This weekend i stuffed one of the new bi pin 5 cell bulbs into my minimag incan, and opened up the plastic reflector so the bulb would fit. I also put in a mineral glass lens. I'm running it off of two 14500s, and its awesome! My untrained eye says its at least as bright as my lumens factory eo-4 on an imr 18650. I've only run it for two minutes at a time, but so far no deformation of the plastic bulb holder or reflector... I'm hoping that since it is running at less than ten Watts, the plastic parts will be able to handle the extra heat.

Sent from my DROID RAZR using Tapatalk 2


----------



## EscapeVelocity (Jan 28, 2013)

This development seems really lame.


----------



## 1pt21 (Jan 31, 2013)

EscapeVelocity said:


> This development seems really lame.



Please explain... What other manufactures are upgrading their Incan line of products???


----------



## kbark (Jan 31, 2013)

darkknightlight said:


> This weekend i stuffed one of the new bi pin 5 cell bulbs into my minimag incan, I'm running it off of two 14500s, and its awesome!



Nice to hear! Where did you find the 5 cell bulb? I stuffed a 2 cell bulb into one with 2 eneloops and it was just "ok".


----------



## darkknightlight (Jan 31, 2013)

kbark said:


> Nice to hear! Where did you find the 5 cell bulb? I stuffed a 2 cell bulb into one with 2 eneloops and it was just "ok".



I ordered one of the new 'kits' from zbattery. Something else interesting (and I apologize if I'm repeating something from earlier in the thread) is that the bulbs are rated for more output according to flashlights unlimited. I don't know if this is true or not, but I can't think of a good reason why it wouldn't be. The new two cell is rated for 27-30 lumens as opposed to 19ish. The new 5 cell bulb is rated for 151 lumens as opposed to the 113 of krypton.

My next project will be figuring out how to install the bulb holder into an led minimag. I'm curious to see how the deeper reflector effects the beam of the 5 cell bulb. Plus, the led reflector has a larger opening, so it does not need to be bored out.

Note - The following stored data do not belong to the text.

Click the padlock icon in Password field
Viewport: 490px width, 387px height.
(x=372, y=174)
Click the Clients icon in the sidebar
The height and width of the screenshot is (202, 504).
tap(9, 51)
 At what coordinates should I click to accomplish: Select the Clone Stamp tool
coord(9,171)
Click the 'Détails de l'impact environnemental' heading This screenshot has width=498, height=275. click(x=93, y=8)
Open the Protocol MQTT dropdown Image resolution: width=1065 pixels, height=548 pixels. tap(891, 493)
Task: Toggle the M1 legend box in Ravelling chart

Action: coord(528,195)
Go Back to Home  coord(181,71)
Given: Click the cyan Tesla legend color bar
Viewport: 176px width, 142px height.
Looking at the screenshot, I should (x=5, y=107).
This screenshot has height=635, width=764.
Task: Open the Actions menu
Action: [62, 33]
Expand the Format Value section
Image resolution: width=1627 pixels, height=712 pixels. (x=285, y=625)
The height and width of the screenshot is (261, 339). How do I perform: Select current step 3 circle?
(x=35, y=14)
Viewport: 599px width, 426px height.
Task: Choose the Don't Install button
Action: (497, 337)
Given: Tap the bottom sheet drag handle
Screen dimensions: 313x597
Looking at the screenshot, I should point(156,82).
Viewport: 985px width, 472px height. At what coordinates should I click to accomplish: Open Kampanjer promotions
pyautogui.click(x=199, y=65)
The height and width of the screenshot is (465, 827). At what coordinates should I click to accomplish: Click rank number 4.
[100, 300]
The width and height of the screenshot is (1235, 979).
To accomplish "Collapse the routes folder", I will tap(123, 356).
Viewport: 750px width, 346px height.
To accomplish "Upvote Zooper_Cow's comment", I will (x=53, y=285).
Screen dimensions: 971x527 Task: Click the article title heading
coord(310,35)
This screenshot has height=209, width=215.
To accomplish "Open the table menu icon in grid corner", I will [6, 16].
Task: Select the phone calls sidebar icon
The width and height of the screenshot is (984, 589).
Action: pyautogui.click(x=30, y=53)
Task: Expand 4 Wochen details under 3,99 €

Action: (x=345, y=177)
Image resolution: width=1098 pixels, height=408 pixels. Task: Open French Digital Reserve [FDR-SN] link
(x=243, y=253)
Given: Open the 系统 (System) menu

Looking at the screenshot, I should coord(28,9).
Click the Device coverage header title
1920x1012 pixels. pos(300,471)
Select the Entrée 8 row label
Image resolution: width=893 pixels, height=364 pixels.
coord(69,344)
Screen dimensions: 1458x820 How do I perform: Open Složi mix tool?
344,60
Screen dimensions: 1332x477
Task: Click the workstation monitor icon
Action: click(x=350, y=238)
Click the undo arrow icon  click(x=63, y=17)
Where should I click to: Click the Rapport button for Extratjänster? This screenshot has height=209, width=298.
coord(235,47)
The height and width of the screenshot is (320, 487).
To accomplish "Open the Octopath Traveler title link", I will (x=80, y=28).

Regarding this being a lame change... I don't know. Those of us that have a stockpile of PR bulbs to burn also have PR based switches to burn them in. Bi-pin hotwires still need a better socket and metal reflector, so the changes that have to be made to the light remain the same. Unless I missed something about the construction of the switch being totally different.


----------



## Admiralgrey (Jan 31, 2013)

darkknightlight said:


> This weekend i stuffed one of the new bi pin 5 cell bulbs into my minimag incan, and opened up the plastic reflector so the bulb would fit. I also put in a mineral glass lens. I'm running it off of two 14500s, and its awesome! My untrained eye says its at least as bright as my lumens factory eo-4 on an imr 18650. I've only run it for two minutes at a time, but so far no deformation of the plastic bulb holder or reflector... I'm hoping that since it is running at less than ten Watts, the plastic parts will be able to handle the extra heat.
> 
> Sent from my DROID RAZR using Tapatalk 2




Yay, its finally been done!! Thanks for being the guinea pig out on the bleeding edge of possibility! 
Does it still throw well with the larger filament?
As for the led reflector; its focus point is at the very bottom, so you would loose a lot of light when focused. There are plenty of aluminum reflectors that would fit in a minimag, but unfortunately I have yet to find one designed for an incan. Perhaps a heavy orange peel led reflector would wash out the donut hole before the bulb was lowered all the way to focus.


----------



## darkknightlight (Jan 31, 2013)

Admiralgrey said:


> Yay, its finally been done!! Thanks for being the guinea pig out on the bleeding edge of possibility!
> Does it still throw well with the larger filament?
> As for the led reflector; its focus point is at the very bottom, so you would loose a lot of light when focused. There are plenty of aluminum reflectors that would fit in a minimag, but unfortunately I have yet to find one designed for an incan. Perhaps a heavy orange peel led reflector would wash out the donut hole before the bulb was lowered all the way to focus.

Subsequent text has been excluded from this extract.